Vous avez pensé à certaines figures classiques ou iconiques en particulier pour construire votre personnage ?

C’est assez simple parce qu’on est dans une mise en scène qui fait sa place au groupe, à des espaces, on est rarement seul. Du coup, je n’ai pas eu trop besoin de me préparer, il fallait juste que je sois là, que je sois marrant ! C’est le tournage où j’ai été le plus léger et rigolo. J’ai quand même passé trois jours à me promener en slip et à me trémousser avec des mecs (Rires). Ça m’a fait du bien car c’était juste après le tournage de Sauvage, et du coup, je suis redescendu dans quelque chose de plus simple et de plus cool. Des références ? Pas trop en fait. Il fallait juste que j’aille vers l’humour, vers un personnage qui fasse respirer le film.
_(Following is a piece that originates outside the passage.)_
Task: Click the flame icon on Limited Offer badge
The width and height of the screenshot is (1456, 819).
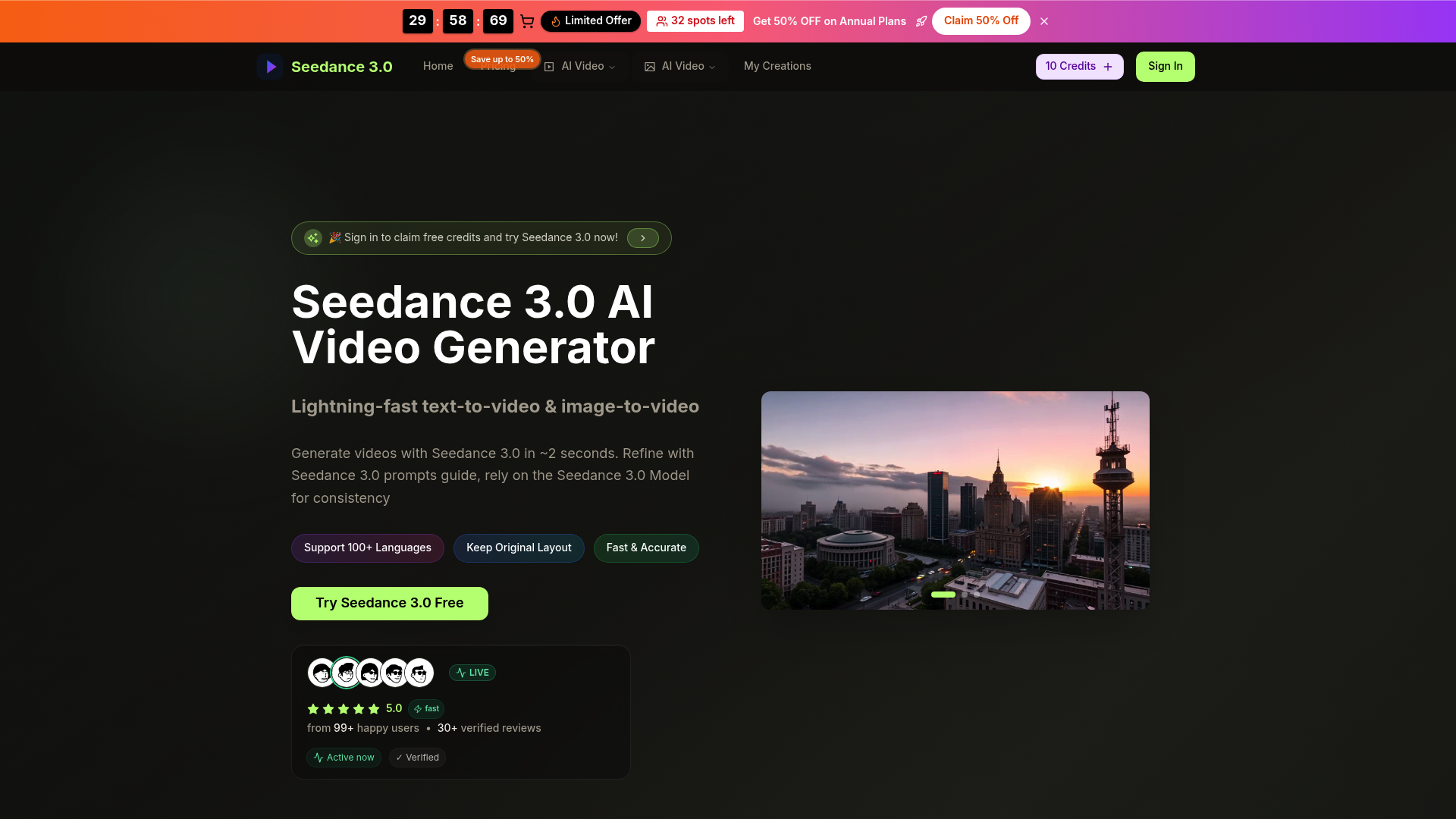Action: click(556, 21)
Presque tous les personnages du film sont queer. Est-ce qu’il y a pour vous des auteurs, des films queer qui ont une importance signifiante dans votre parcours d’acteur ? 

Les débuts de Bruce LaBruce !  No skin off my ass, Hustler White ont été les premiers films que je regardais, que je dévorais même. Ce sont des films-piliers de ma construction personnelle en tant que pédé, en tant que mec, en tant que punk ! Skin Flick, c’était un film sur des fachos mais c’était super excitant ! LaBruce fait du queer très disruptif. Il y a un petit côté fleur bleue et, à côté de ça, des trucs très trash ! Le cinéma queer est extrêmement productif et créatif parce que, comme dans tout ce qui est en lien avec une certaine forme de censure, le besoin d’exister y est extrêmement fort et ça donne beaucoup d’énergie.
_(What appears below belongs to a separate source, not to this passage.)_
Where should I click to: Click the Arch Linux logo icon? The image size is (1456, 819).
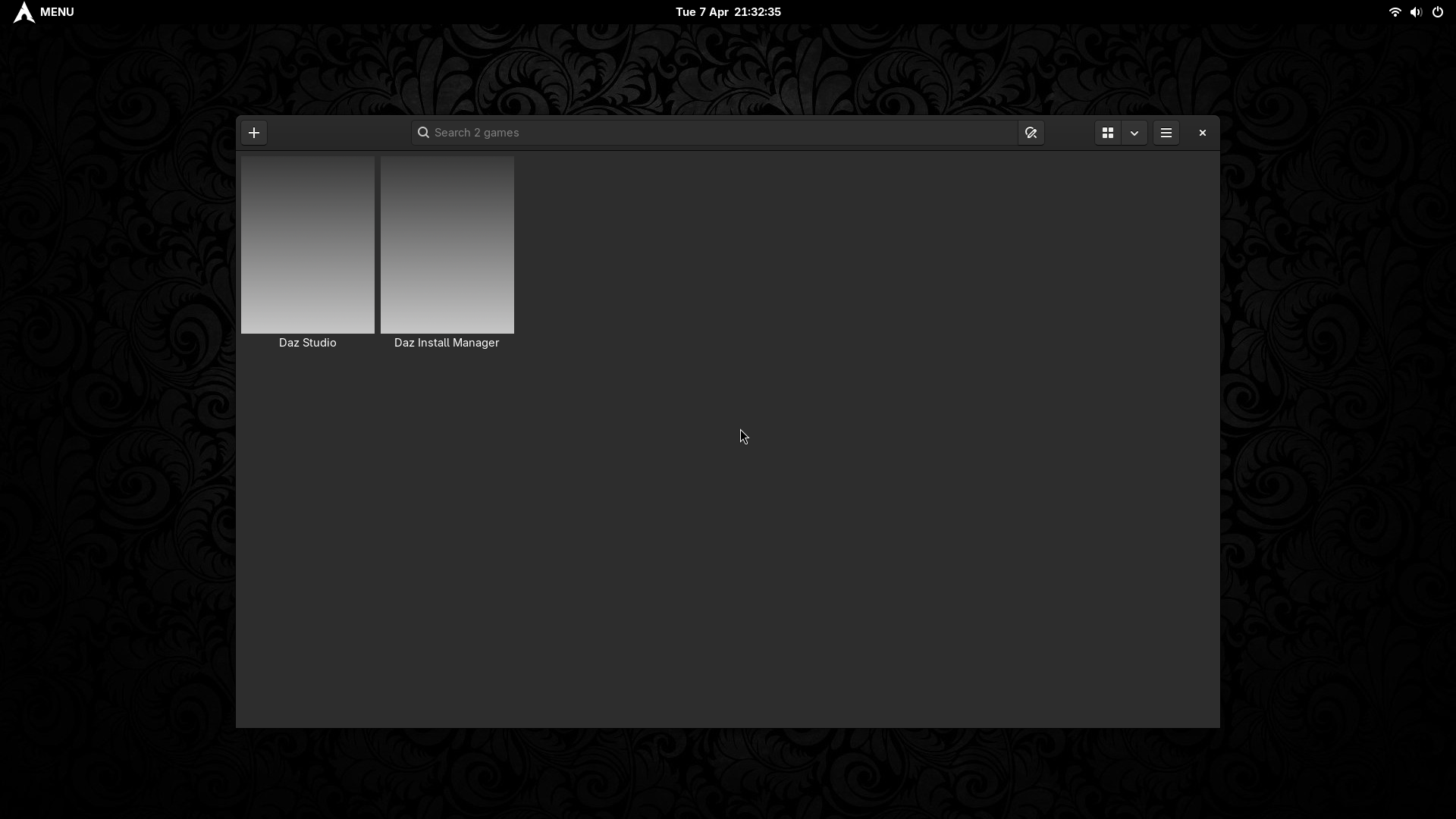tap(24, 12)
Comment décririez-vous Yann Gonzalez sur le plateau ?

C’est un mec hyper aimant. Il sait très bien ce qu’il veut,  il aime toutes les personnes présentes sur le plateau d’un amour qui n’a pas besoin de justification, un amour simple et très beau. Ça se voit dans le film, tous les personnages sont filmés avec beaucoup d’amour.